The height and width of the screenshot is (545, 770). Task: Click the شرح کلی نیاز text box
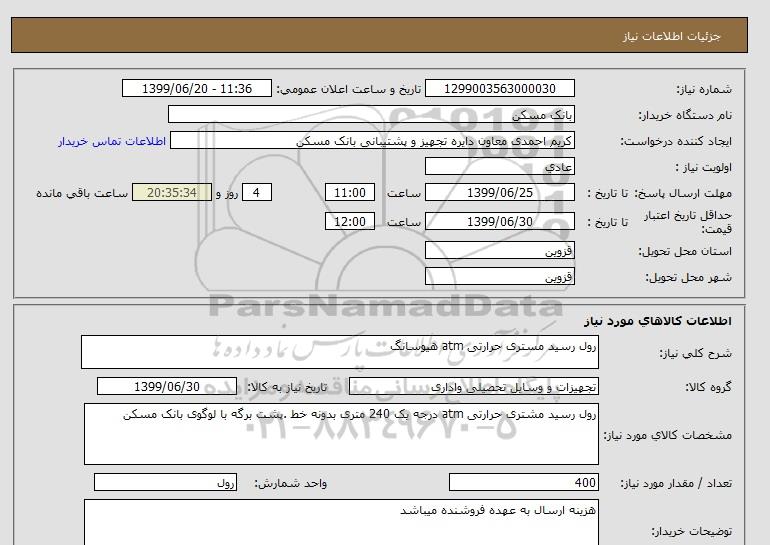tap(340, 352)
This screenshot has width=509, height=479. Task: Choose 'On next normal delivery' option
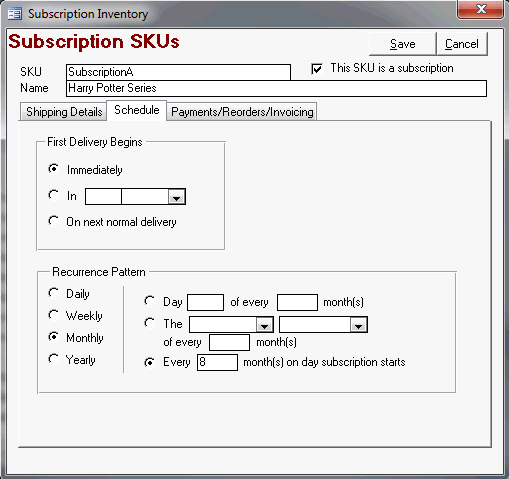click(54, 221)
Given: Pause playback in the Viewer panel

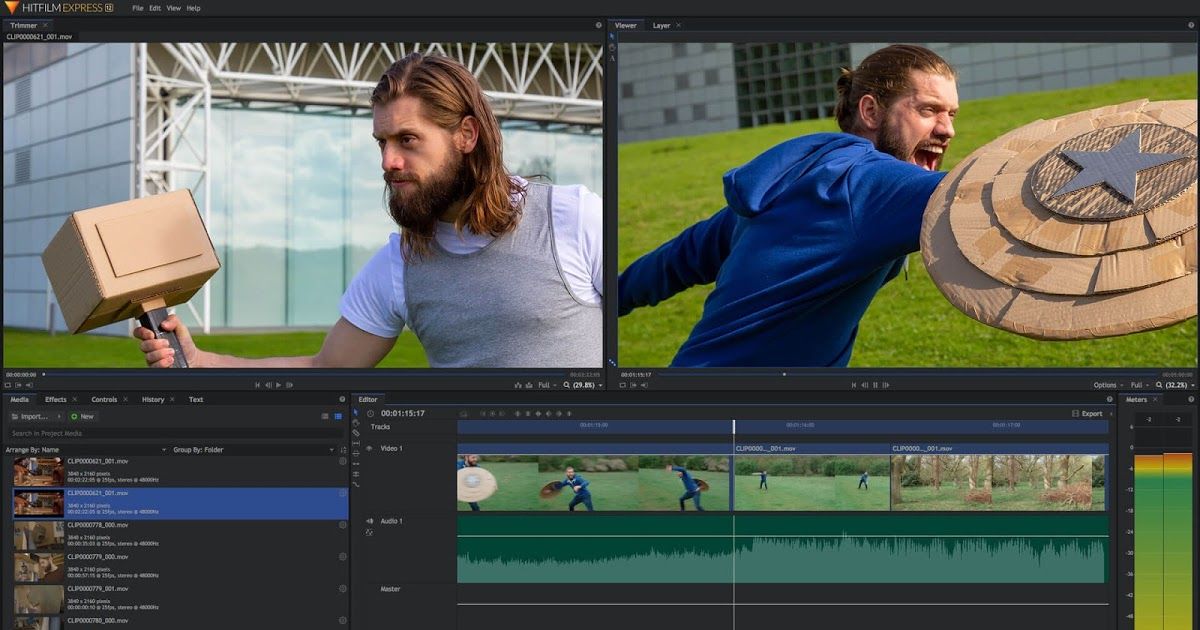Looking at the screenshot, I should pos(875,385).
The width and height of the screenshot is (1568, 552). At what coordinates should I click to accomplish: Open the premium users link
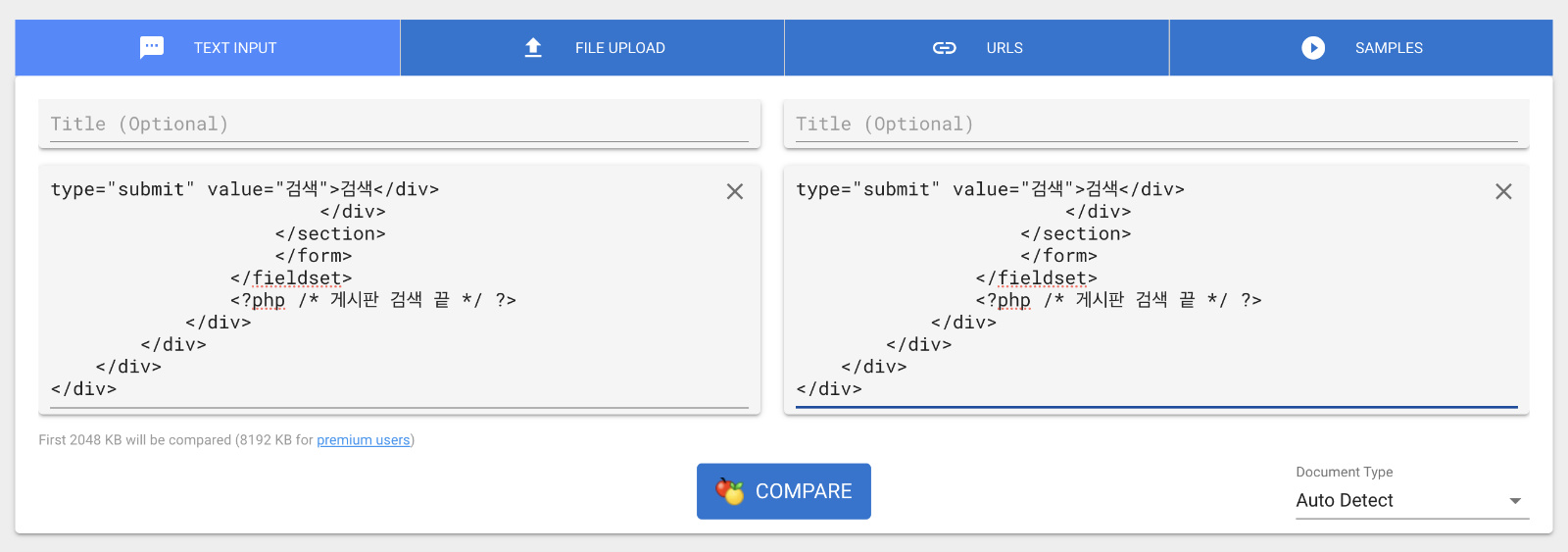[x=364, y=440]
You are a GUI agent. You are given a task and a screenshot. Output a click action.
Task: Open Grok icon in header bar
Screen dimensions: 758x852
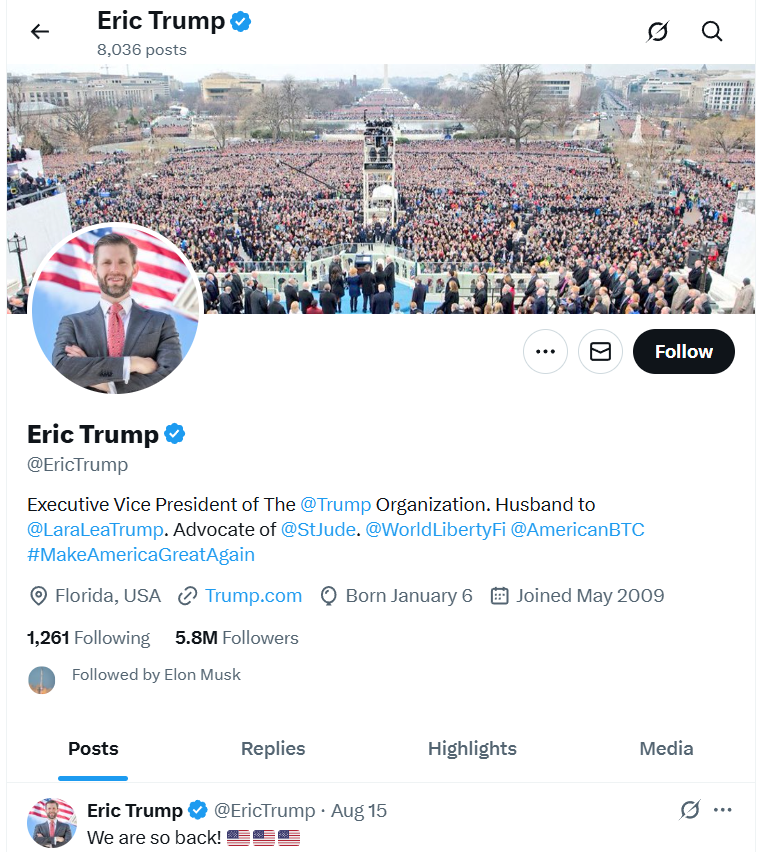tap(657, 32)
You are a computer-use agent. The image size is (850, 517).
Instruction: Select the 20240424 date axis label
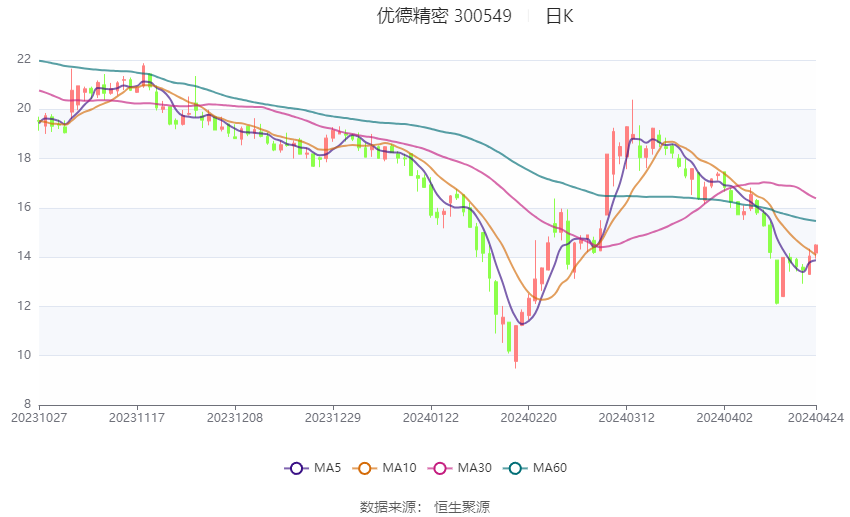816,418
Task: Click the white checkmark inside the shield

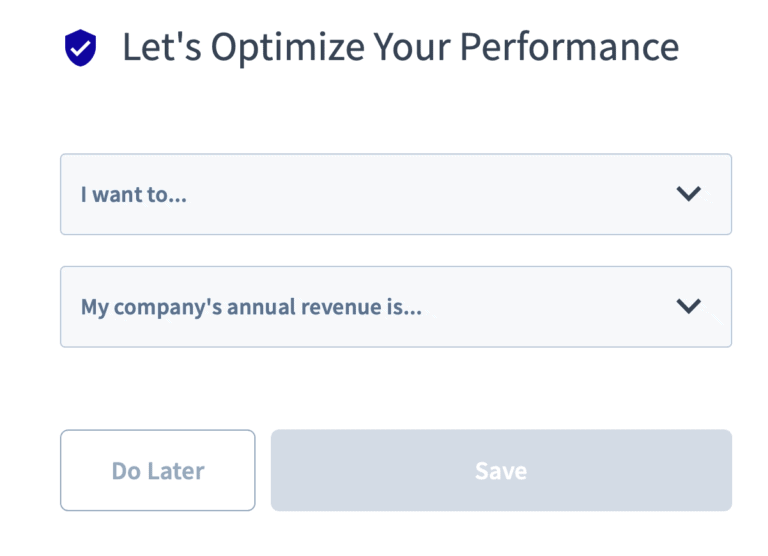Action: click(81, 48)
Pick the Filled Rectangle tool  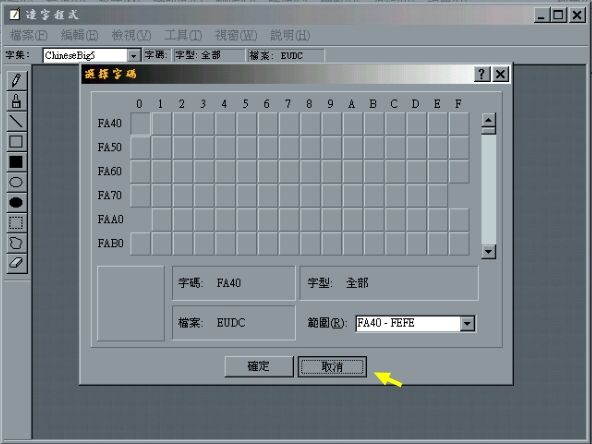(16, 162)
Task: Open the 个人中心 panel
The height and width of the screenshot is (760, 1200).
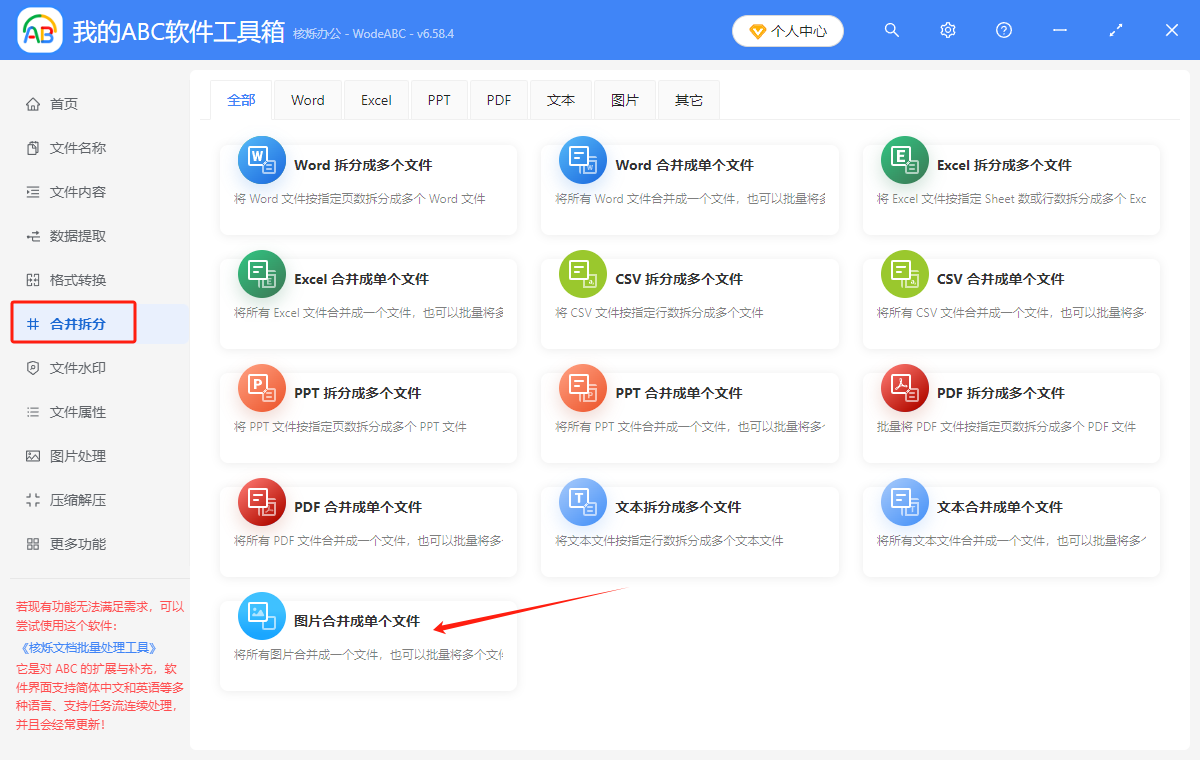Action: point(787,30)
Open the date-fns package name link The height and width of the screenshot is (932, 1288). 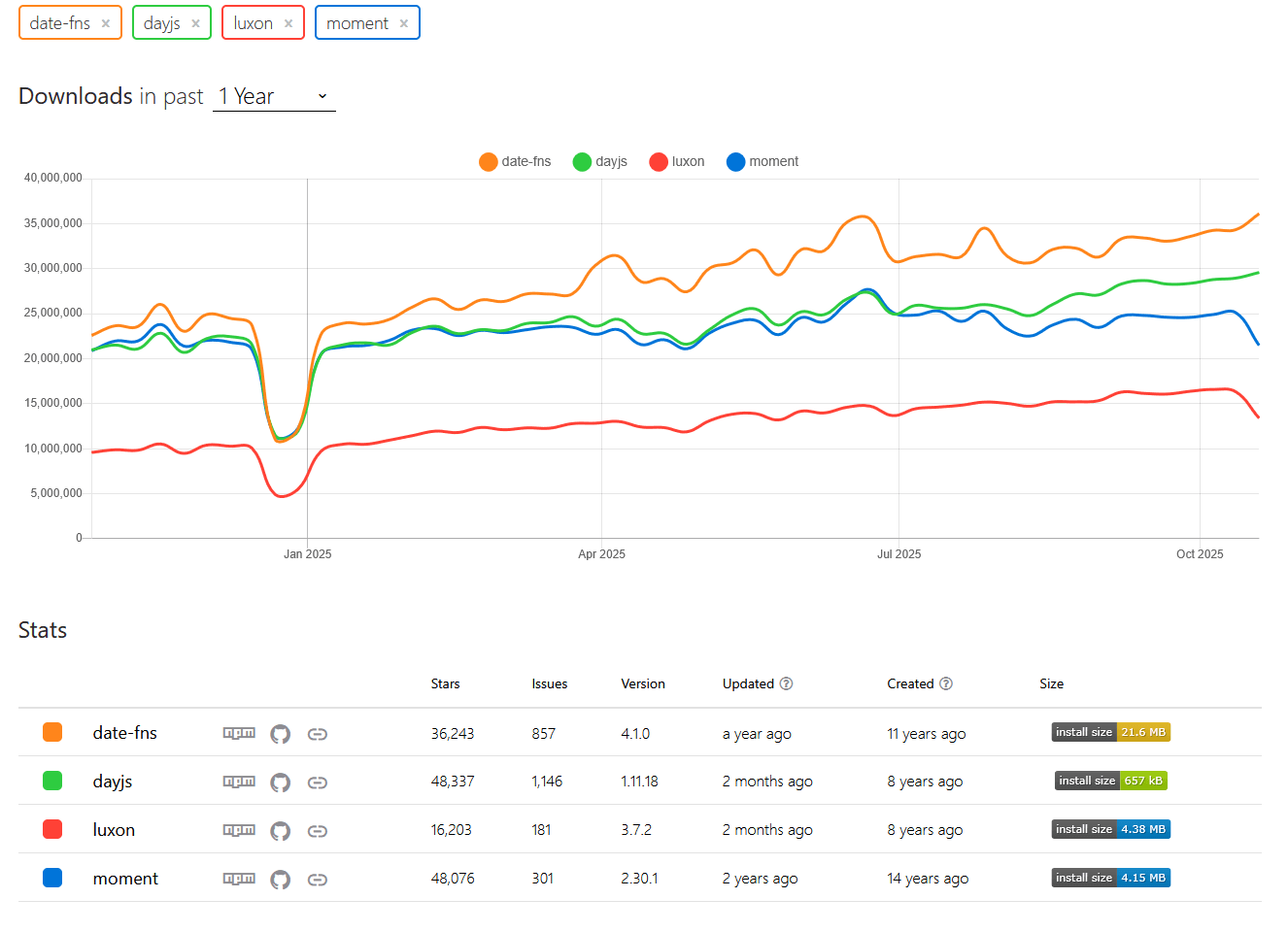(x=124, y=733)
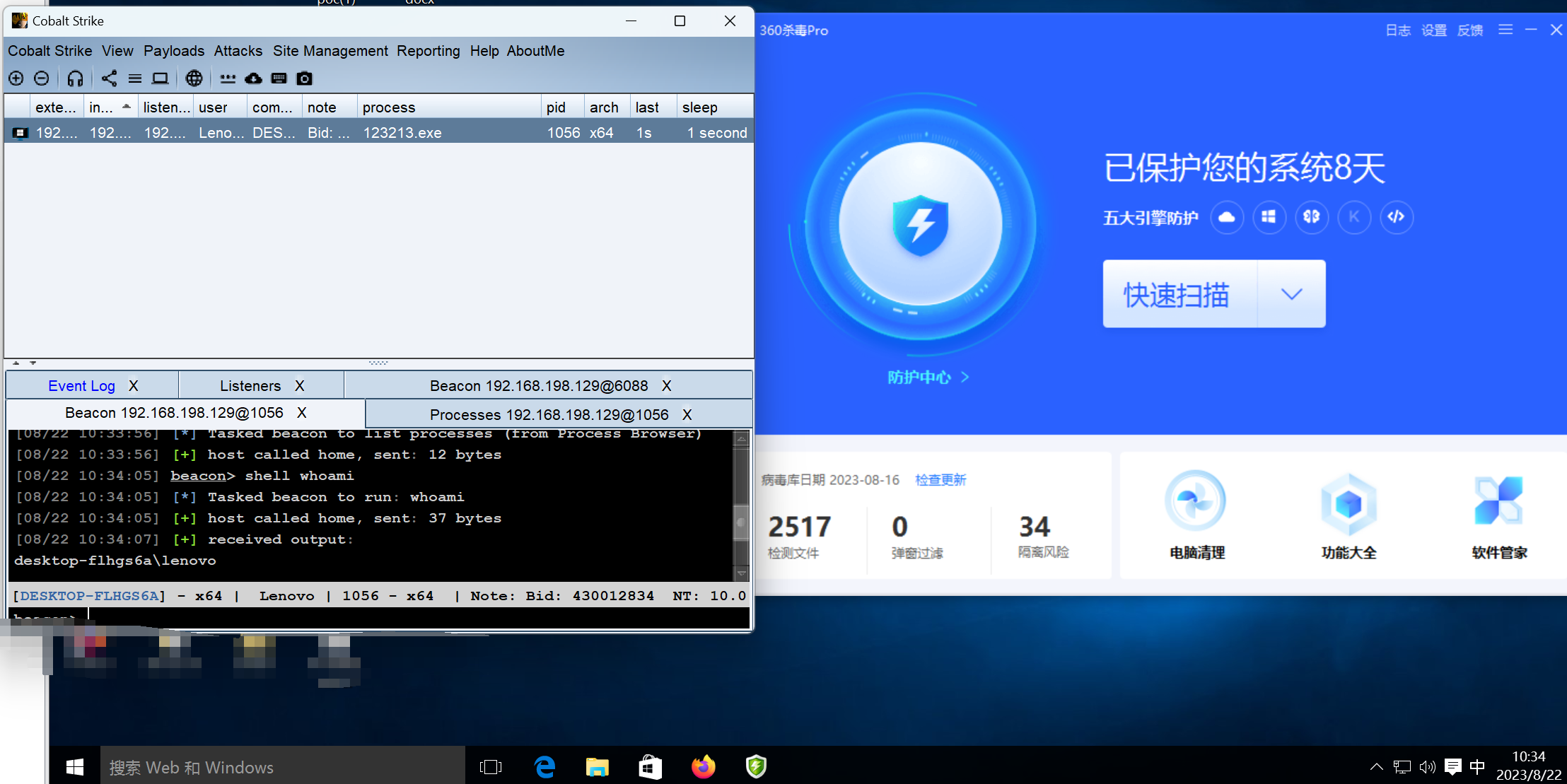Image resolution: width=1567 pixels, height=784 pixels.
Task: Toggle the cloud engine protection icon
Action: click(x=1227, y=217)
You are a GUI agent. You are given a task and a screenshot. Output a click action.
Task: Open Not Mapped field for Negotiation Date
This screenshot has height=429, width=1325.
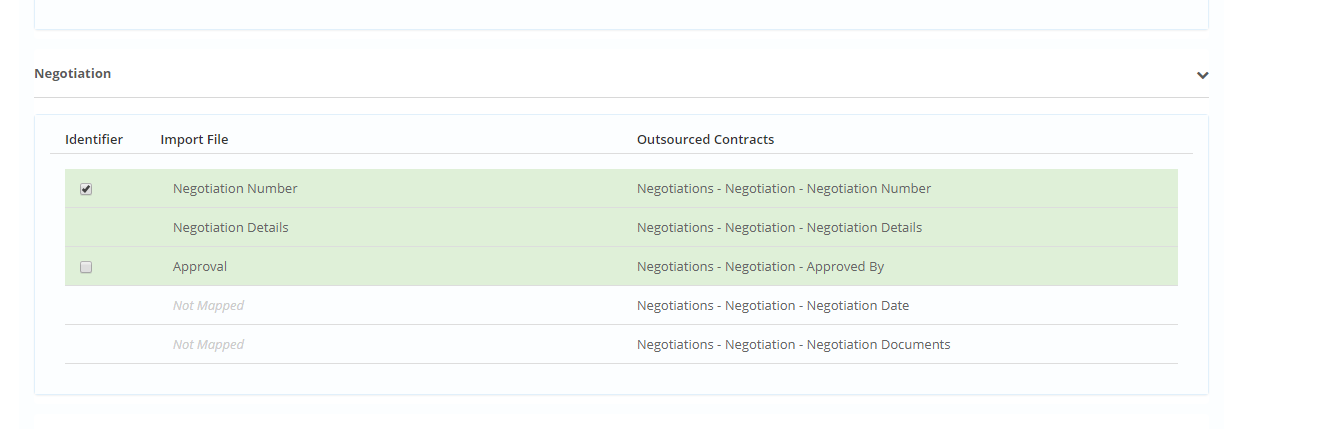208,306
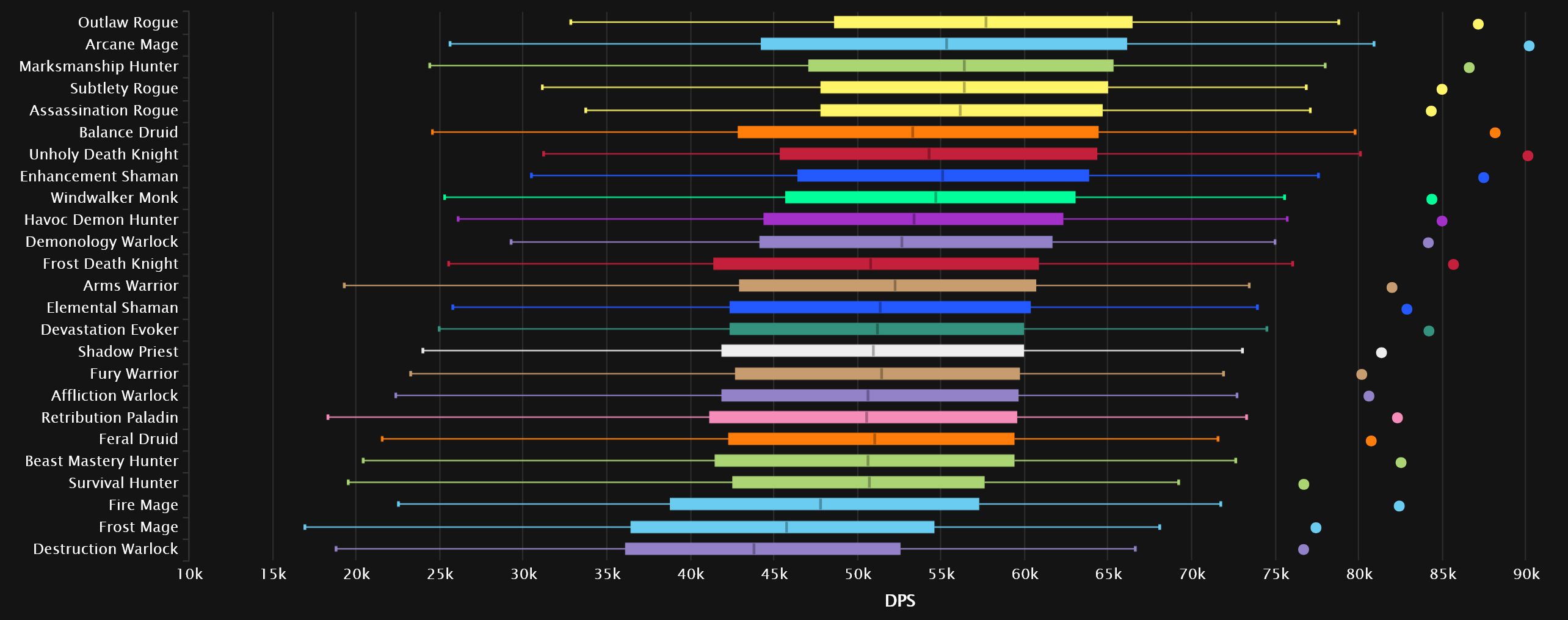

----------------------------------------

§ **WRITTEN TASK**: Update the material from the line with "The width and" to the line with "tap(657, 32)", replacing "header bar" with "top bar" and keeping everything else the same. Leave the pictures out of your answer.

§ **WRITTEN SOLUTION**:
The width and height of the screenshot is (1568, 552). At what coordinates should I click to accomplish: Open the premium users link
[x=364, y=440]
You are a GUI agent. You are given a task and a screenshot. Output a click action.
Task: Open Grok icon in top bar
Screen dimensions: 758x852
tap(657, 32)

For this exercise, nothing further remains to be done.